# Welcome to the new Loewe sub-forum!



## Author In Waiting

No Loewe sub......?


----------



## Christofle

Brands only get a sub if they have enough content to justify one.

As of now there’s a comprehensive thread:
https://forum.purseblog.com/threads/the-loewe-thread-share-your-love-here.487069/page-127


Maybe at some point down the road your contributions will lead to an official sub!


----------



## Author In Waiting

Ah  That is a bit sad, that there is not enough interest here. But kinda good too  I guess  Thanks!


----------



## maxeline

Is there some one there know the Loewe Anton bag ? I like it very much but it cost á lot og money. [emoji53]


----------



## SomethingGoodCanWork

maxeline said:


> Is there some one there know the Loewe Anton bag ? I like it very much but it cost á lot og money. [emoji53]


There's another Loewe thread that's more extensive, maybe try and ask there  
https://forum.purseblog.com/threads/the-loewe-thread-share-your-love-here.487069/page-128


----------



## Vlad

The people have spoken! There has been quite a bit of demand for a separate Loewe sub-forum, so here it is.

Welcome, we're happy to have you!


----------



## DollyGirl

Yay


----------



## Greentea

@Vlad  YOU MADE MY DAY


----------



## Yinglin

Great news! Love Loewe and they are Spanish like me hahaha Which is your fave Loewe bag and which one are you eyeing to add in your collection? My fave is the puzzle (small and medium) and im looking into adding a Flamenco!


----------



## vinotastic

Love this!


----------



## Lacquerista

Yinglin said:


> Great news! Love Loewe and they are Spanish like me hahaha Which is your fave Loewe bag and which one are you eyeing to add in your collection? My fave is the puzzle (small and medium) and im looking into adding a Flamenco!



Gosh, this question made me sweat! I’m not a mom but I imagine that this is the equivalent of asking which child is my favorite! They’re all so unique and fun and serve different purposes in my life. I use the elephant bag when I’m going somewhere quick, Hammock when I need to pull my outfit together, but Puzzle is definitely the reigning all-rounder hands down!

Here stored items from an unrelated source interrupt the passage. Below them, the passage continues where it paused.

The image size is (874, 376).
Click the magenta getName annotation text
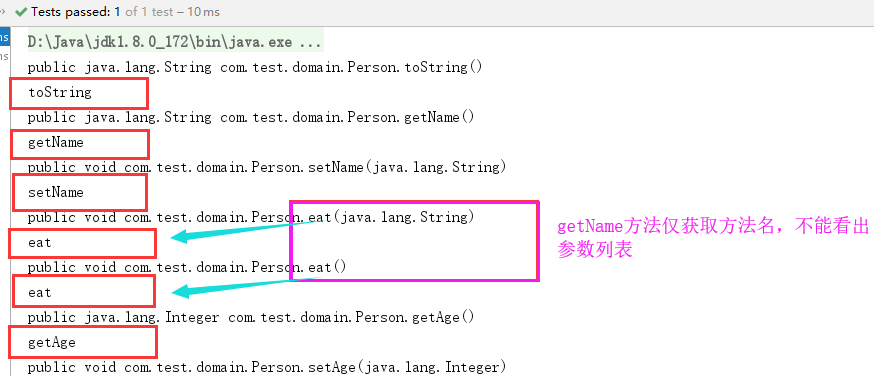(713, 238)
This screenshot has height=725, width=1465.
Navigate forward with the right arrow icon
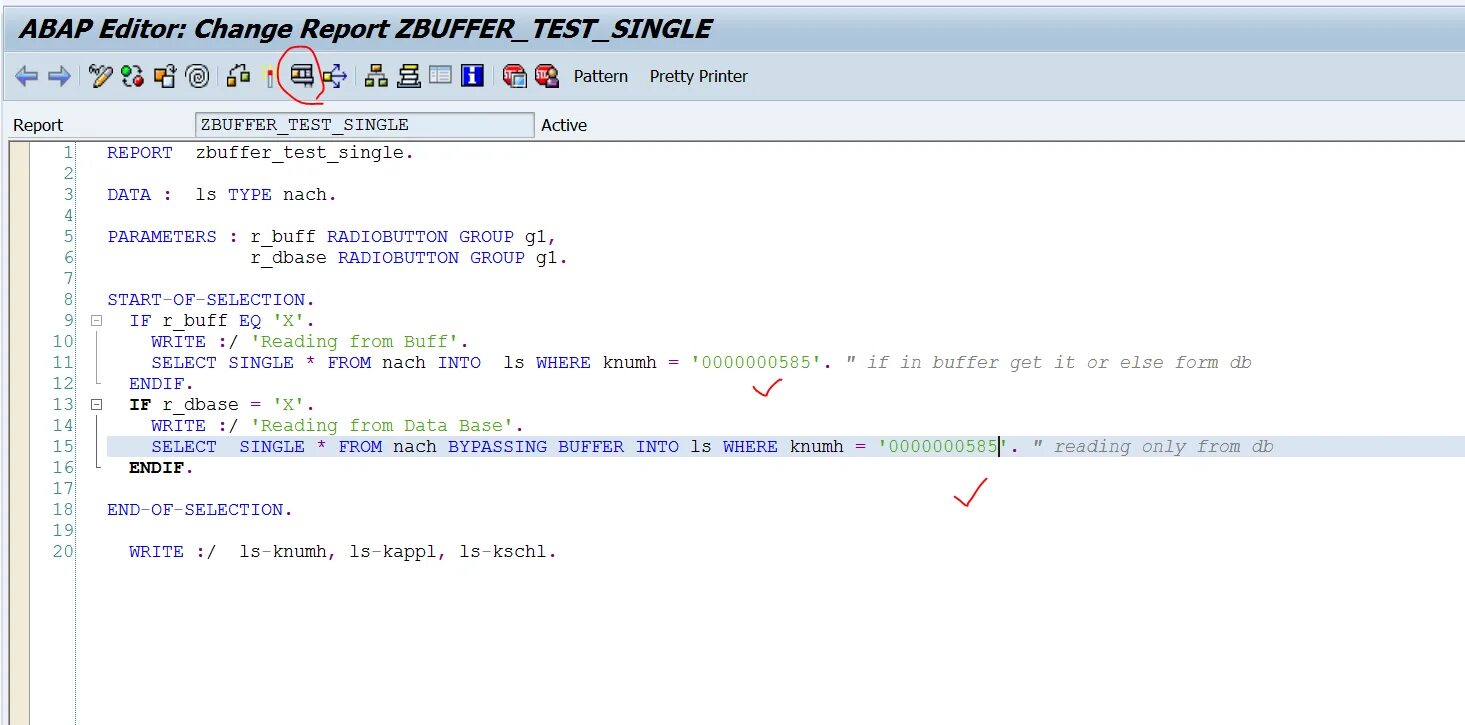tap(58, 76)
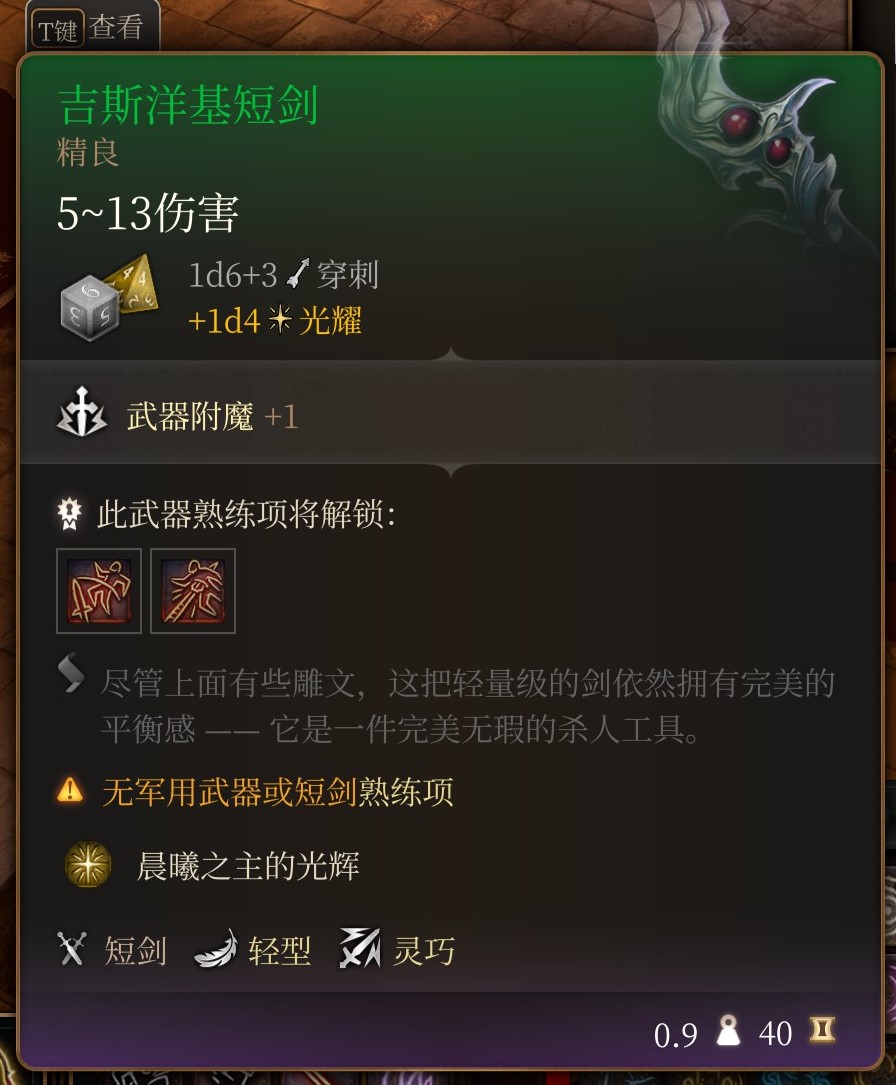
Task: Click the 吉斯洋基短剑 item title
Action: click(x=188, y=105)
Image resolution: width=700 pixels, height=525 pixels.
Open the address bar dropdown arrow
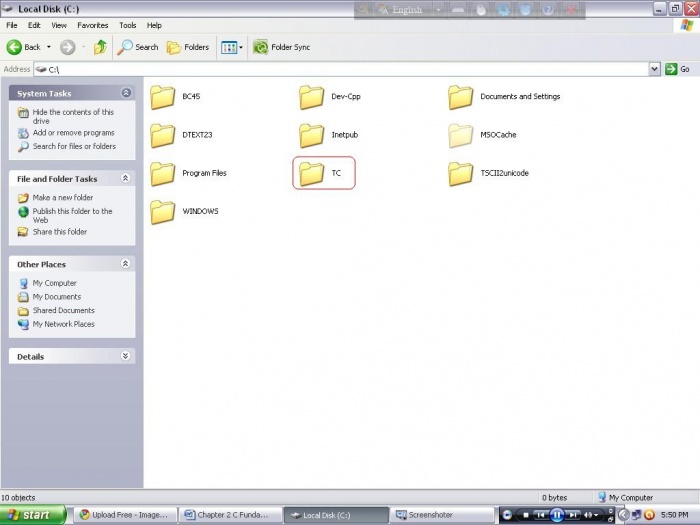pos(655,69)

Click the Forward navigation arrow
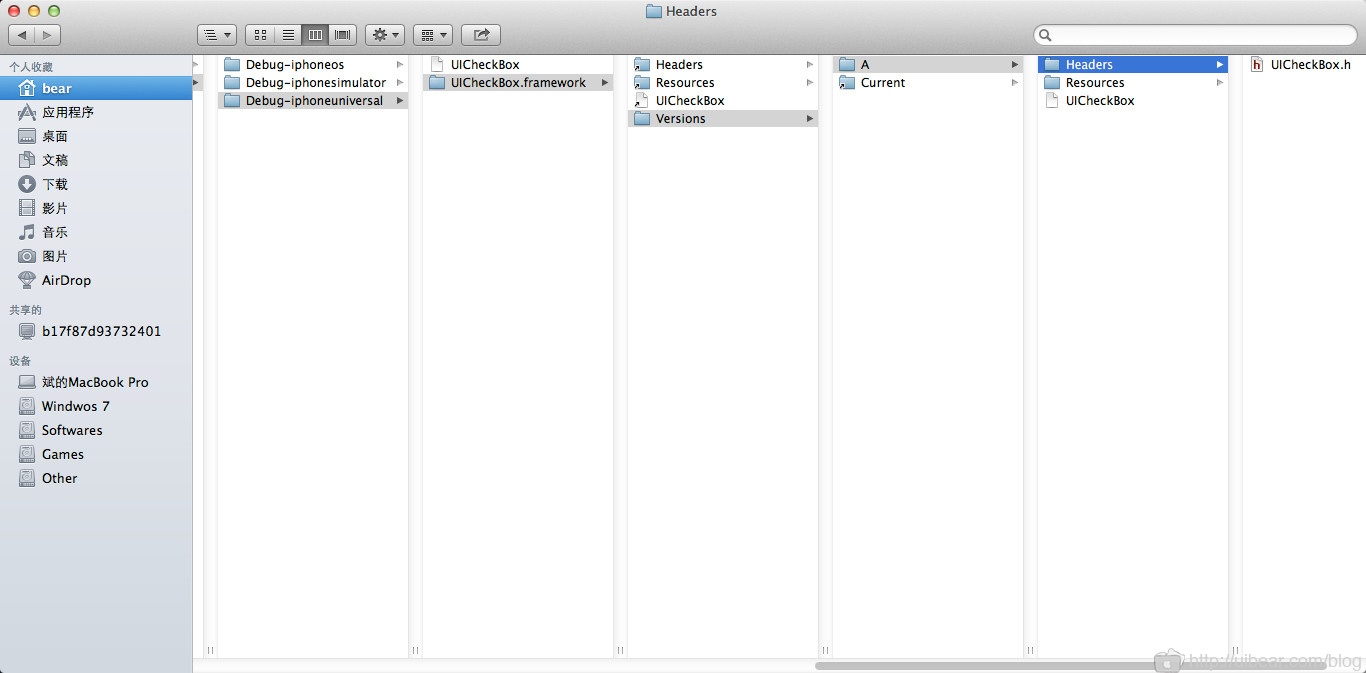click(x=47, y=35)
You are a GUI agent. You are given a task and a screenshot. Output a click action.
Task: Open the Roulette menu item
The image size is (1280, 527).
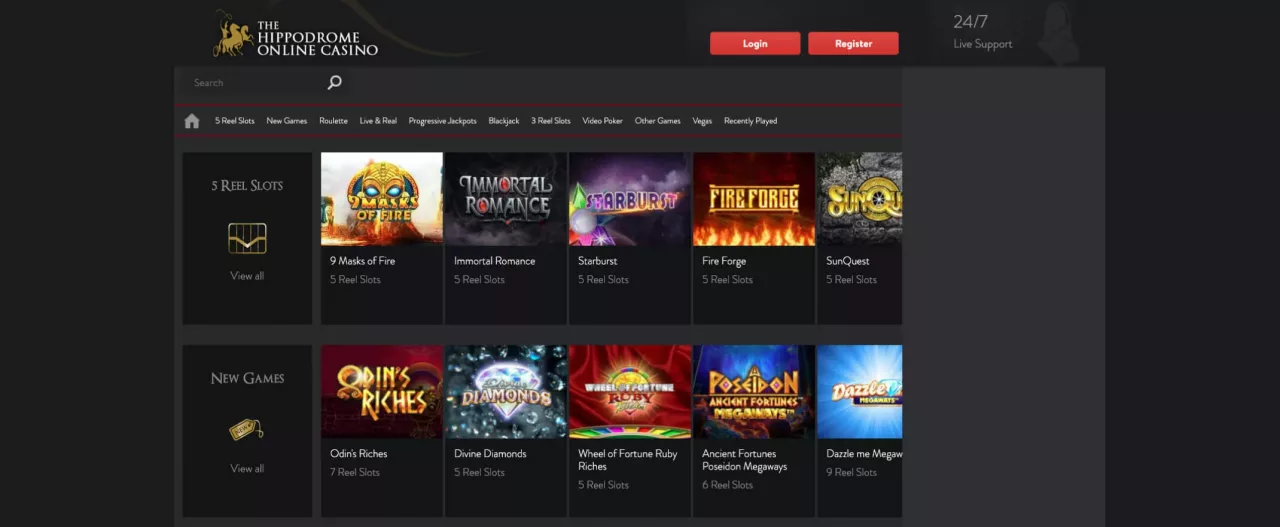tap(333, 121)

My next Loewe will definitely be the Flamenco Ondas.


----------



## Greentea

Yinglin said:


> Great news! Love Loewe and they are Spanish like me hahaha Which is your fave Loewe bag and which one are you eyeing to add in your collection? My fave is the puzzle (small and medium) and im looking into adding a Flamenco!

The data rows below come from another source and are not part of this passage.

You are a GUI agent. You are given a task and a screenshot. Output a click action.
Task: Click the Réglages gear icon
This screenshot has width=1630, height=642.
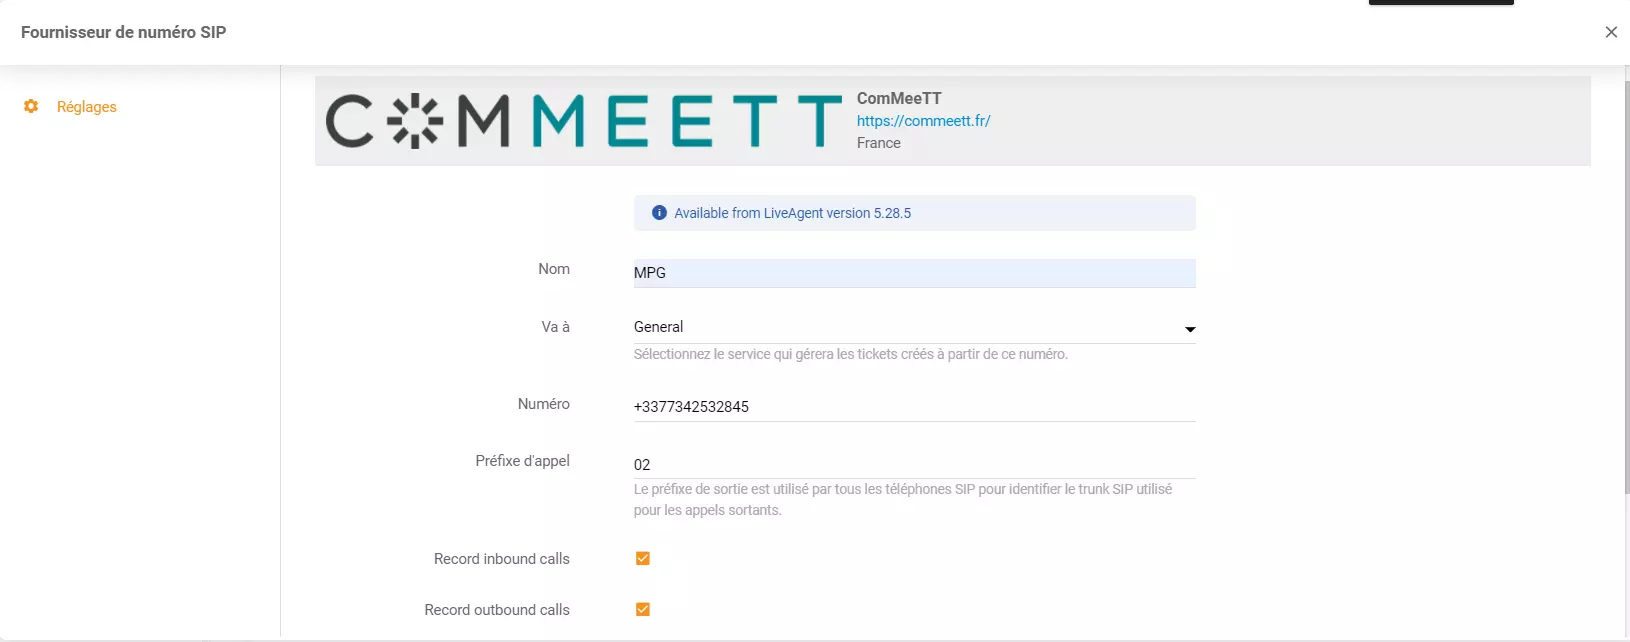coord(31,106)
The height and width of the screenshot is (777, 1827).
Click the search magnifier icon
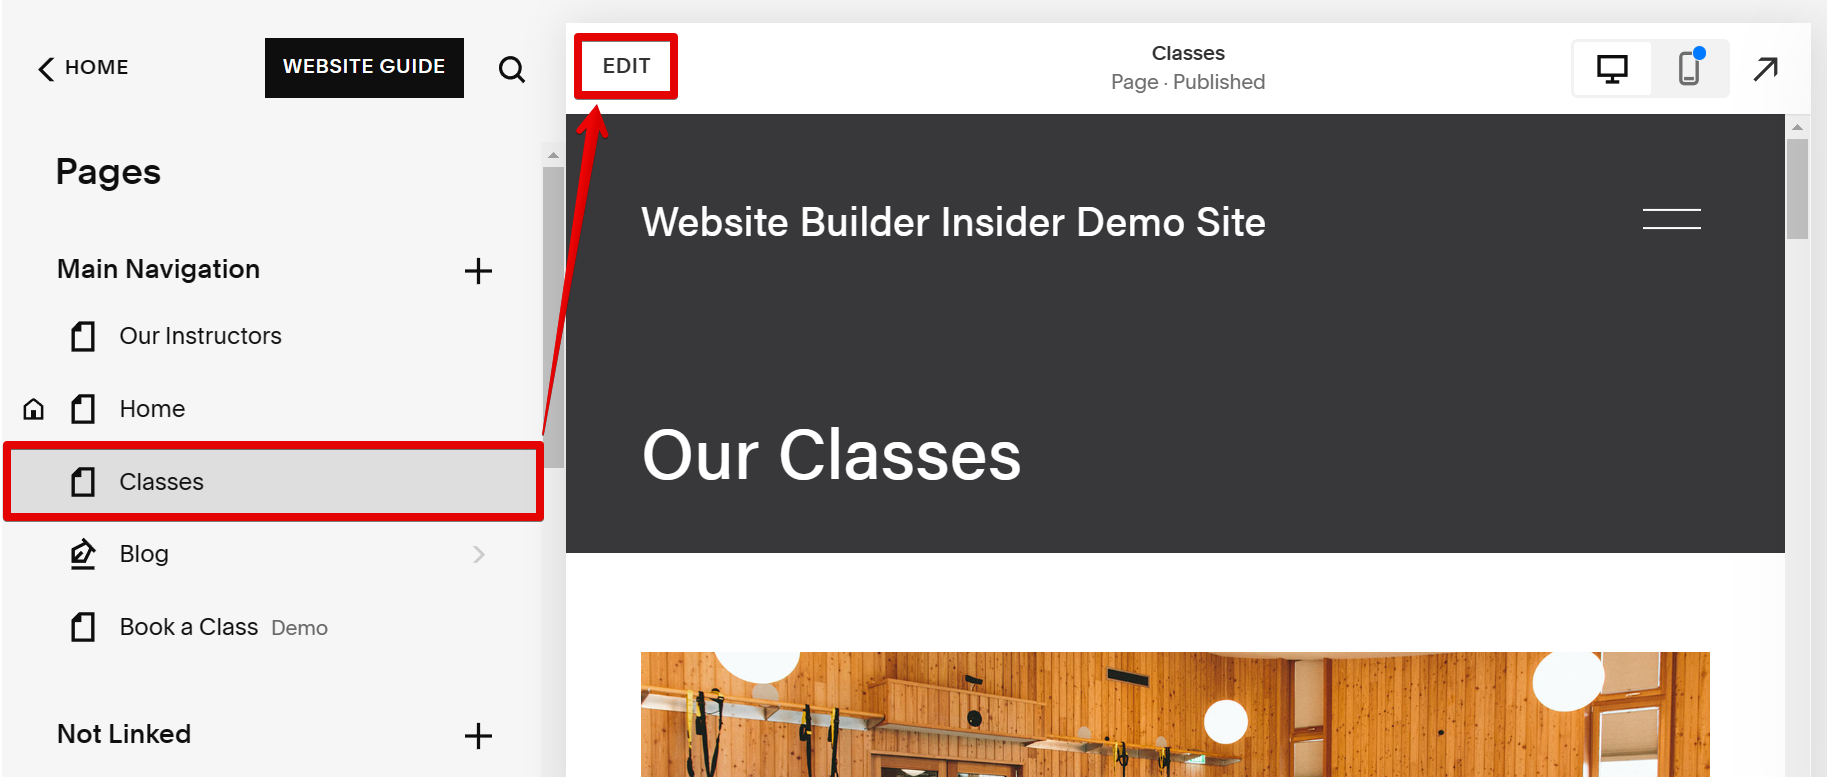511,69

I love my black Puzzle and I’m hoping to add a Mini Flamenco
 and raffia crossbody


----------



## pursekitten

This is amazing news, thank you admins!  

@Yinglin My fav is the mini puzzle! Just ordered one and she should be here soon. Can't wait to experience that classic Loewe craftsmanship.


----------



## mi.kay

Yes!! A Loewe subforum finally!
i have a small puzzle in tan, and hoping to add a mini Flamenco one day - it's perfect for day to night.


----------



## doni

Oh wow @Vlad, thank you so much for listening to us! Can‘t wait to help develop this sub!!


----------



## rosewang924

Yay 

I have marine color medium puzzle, my favorite bag.


----------



## chinsumo

Yinglin said:


> Great news! Love Loewe and they are Spanish like me hahaha Which is your fave Loewe bag and which one are you eyeing to add in your collection? My fave is the puzzle (small and medium) and im looking into adding a Flamenco!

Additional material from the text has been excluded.